Ce qui se passe au Sénégal en matière de gouvernance et de gestion des finances publiques est parfois ahurissant et même hallucinant en termes d’opacité, de népotisme et de clientélisme. C’est, certes, comme dans beaucoup de pays africains. Mais balayons devant notre porte. Et prenons l’exemple éloquent et instructif d’un François Mitterrand. Lorsqu’il a été élu président de la République pour la première fois, en 1981, le chantre de la gauche française, au milieu de ses partisans, déclarait : «Les choses difficiles viennent de commencer». Il manifestait son angoisse et son souci de pouvoir répondre aux aspirations et exigences de son peuple.

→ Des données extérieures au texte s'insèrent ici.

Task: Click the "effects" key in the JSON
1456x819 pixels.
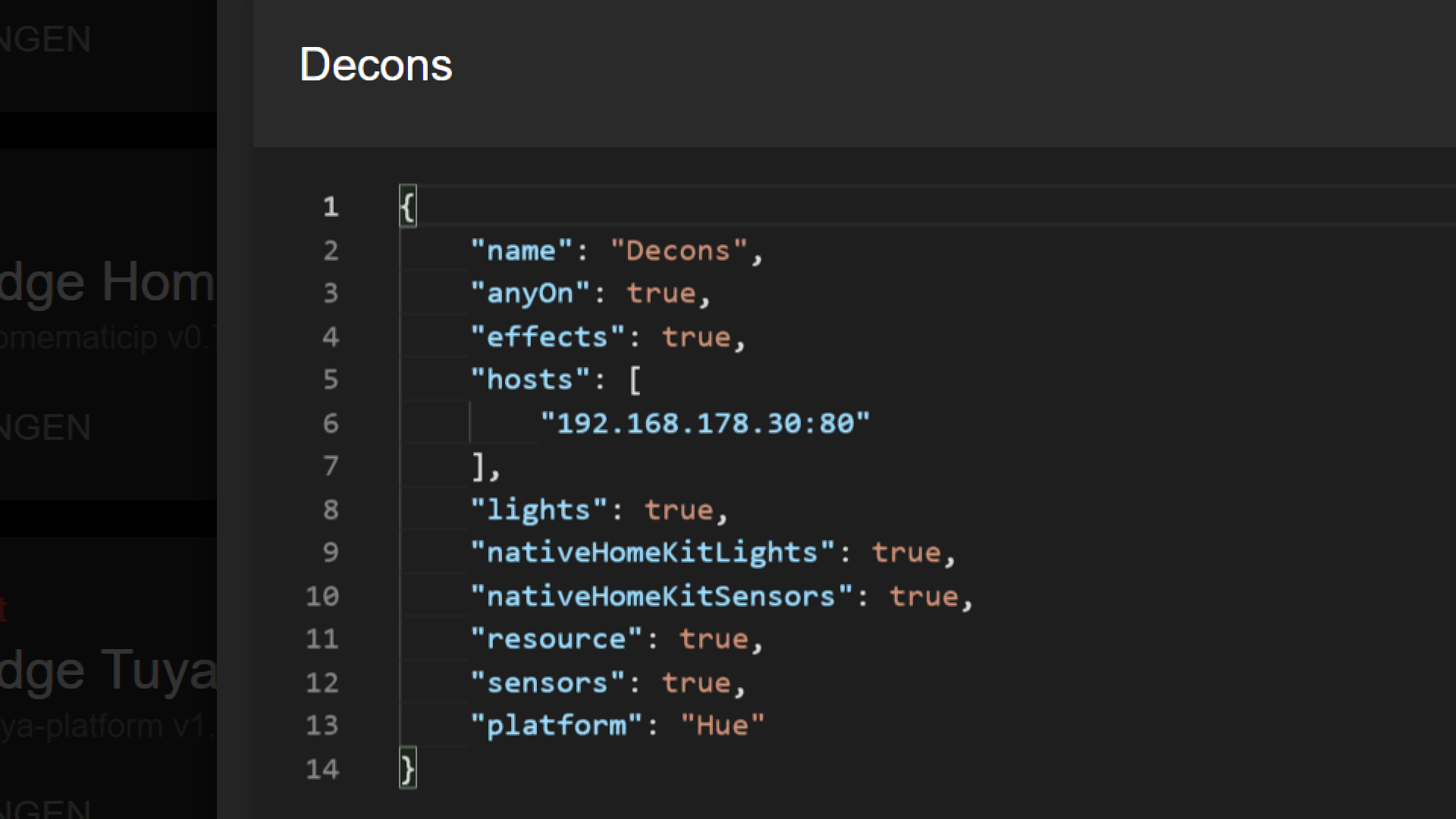Action: tap(547, 337)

Chez nous, c’est tout autre chose. Il y a une conception alimentaire de la politique. La politique est comme une occasion et un moyen d’enrichissement rapide. Un lieu sublime pour un festin familial. Quand on est élu ou nommé, on se fie peu des responsabilités et des priorités des citoyens. On exulte et jubile beaucoup plus pour les privilèges et les prébendes : «Je suis ministre de…», «Je suis directeur de …» ; même si le poste est une coquille vide, on se bombe le torse en caressant le rêve de se hisser au sommet de la pyramide sociale, oubliant complètement la mission noble de servir uniquement la République, rien que la République. On s’adonne à une folie dépensière avec une vie de pacha. Et quand l’heure de rendre compte arrive, ce qui est, d’ailleurs, une obligation morale (accountability), on se braque, crie au complot, menace et ameute les gens à l’image d’un enfant qu’on a privé de chocolat ou de goûter.

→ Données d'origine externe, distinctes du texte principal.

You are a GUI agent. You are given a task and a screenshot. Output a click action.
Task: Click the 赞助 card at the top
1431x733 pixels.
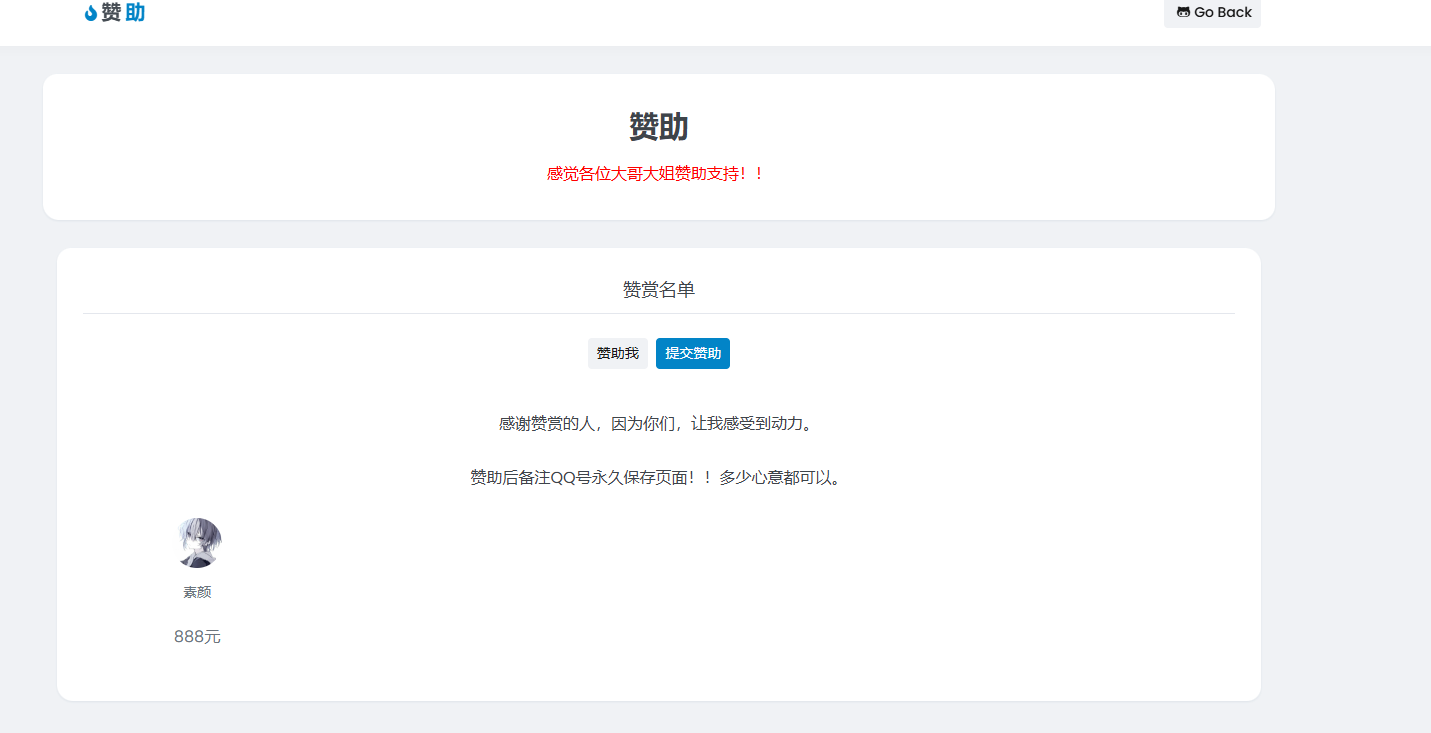[658, 146]
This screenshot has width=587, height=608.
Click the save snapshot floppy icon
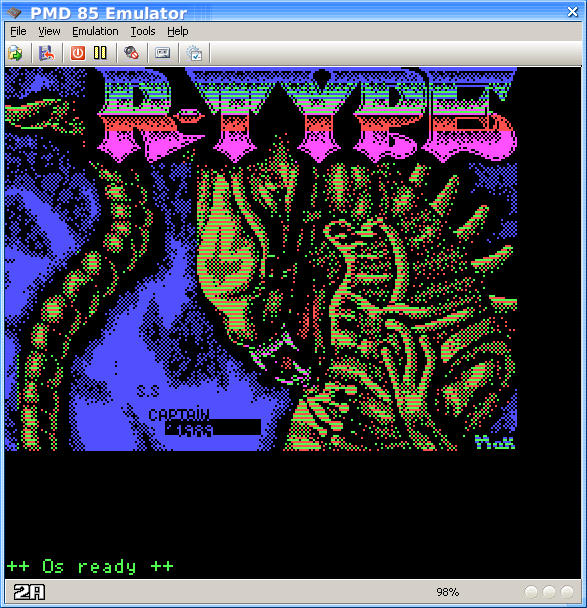47,53
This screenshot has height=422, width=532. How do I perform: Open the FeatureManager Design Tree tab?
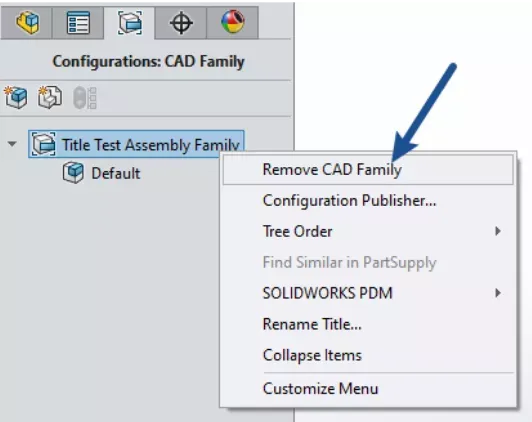(27, 22)
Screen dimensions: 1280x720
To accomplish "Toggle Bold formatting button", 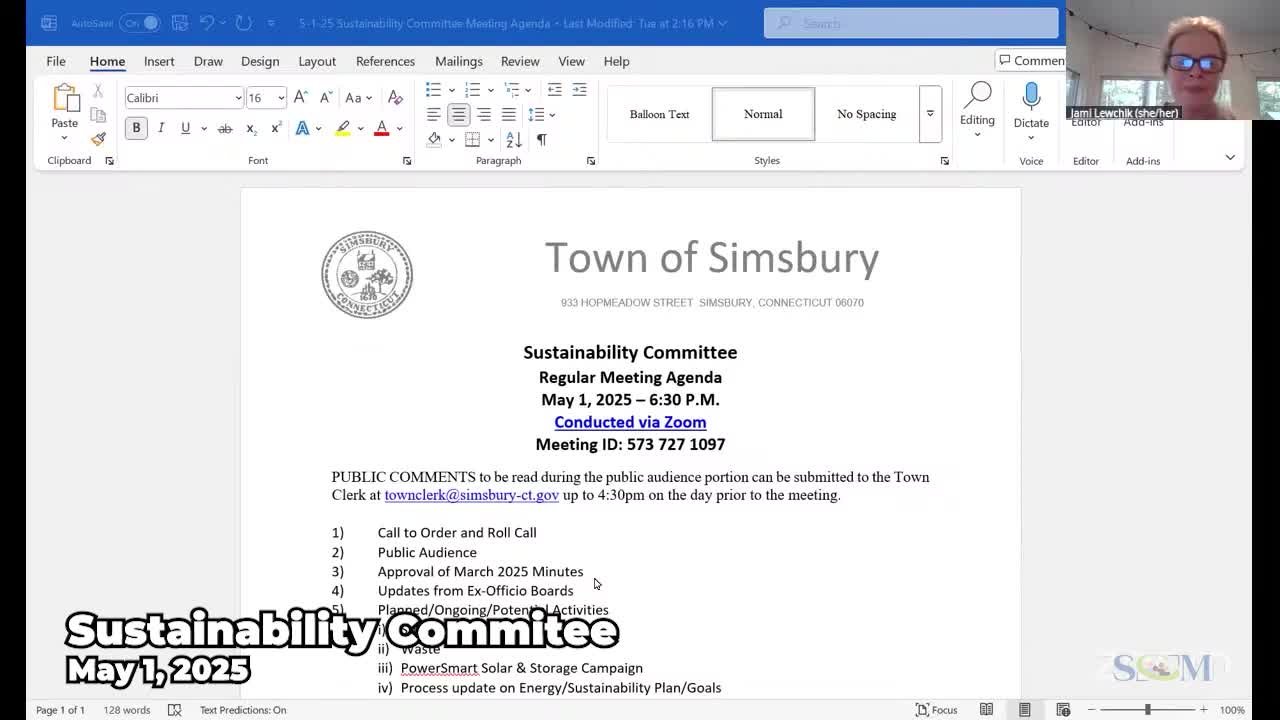I will pos(136,128).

Avec les auditions en cours, on peut, tout de même, avoir, quelque part, l’impression d’un harcèlement politico-judiciaire. Mais l’exigence citoyenne pour une gestion vertueuse des finances publiques surplombe allègrement le mur des lamentations et se moque éperdument de l’écho des récriminations des «mis en cause». Tout simplement, il est temps de mettre, définitivement, un terme au système de «prédatocratie» symbolisé par une boulimie financière et foncière terrible en instituant le culte de la transparence avec comme credo l’utilisation rationnelle des deniers publics.
Autant dire que l’éthique dans la gouvernance est devenue un impératif catégorique. Et les Sénégalais intègrent, de plus en plus, la dimension de l’éthique (cette esthétique de l’âme) et de l’intégrité dans leur critère de choix, de sélection et d’élection des dirigeants. Voilà pourquoi, il serait bénéfique de se remémorer en le marmonnant comme une prière cet enseignement d’Aristote : «La mission de la politique est de rendre les hommes tels qu’ils soient de bons citoyens pratiquant l’honnêteté».
En tout cas, cette affaire de la «traque des biens mal acquis» suscitant l’affolement et la panique de certaines personnalités nous exhorte à un vrai renversement de paradigme et nous impose une leçon de vie politique et de gouvernance : les deniers publics ne doivent jamais être considérés comme un patrimoine familial. Seule une gestion vertueuse et transparente des fonds publics est plus valorisante et impose respect et reconnaissance. C’est surtout source d’ataraxie, cette quiétude absolue de l’esprit : Xel bou dal.
LAMINE SOUANÉ
Auteur de Sénégal, histoire d’une démocratie confisquée (éd. L’Harmattan, 2012).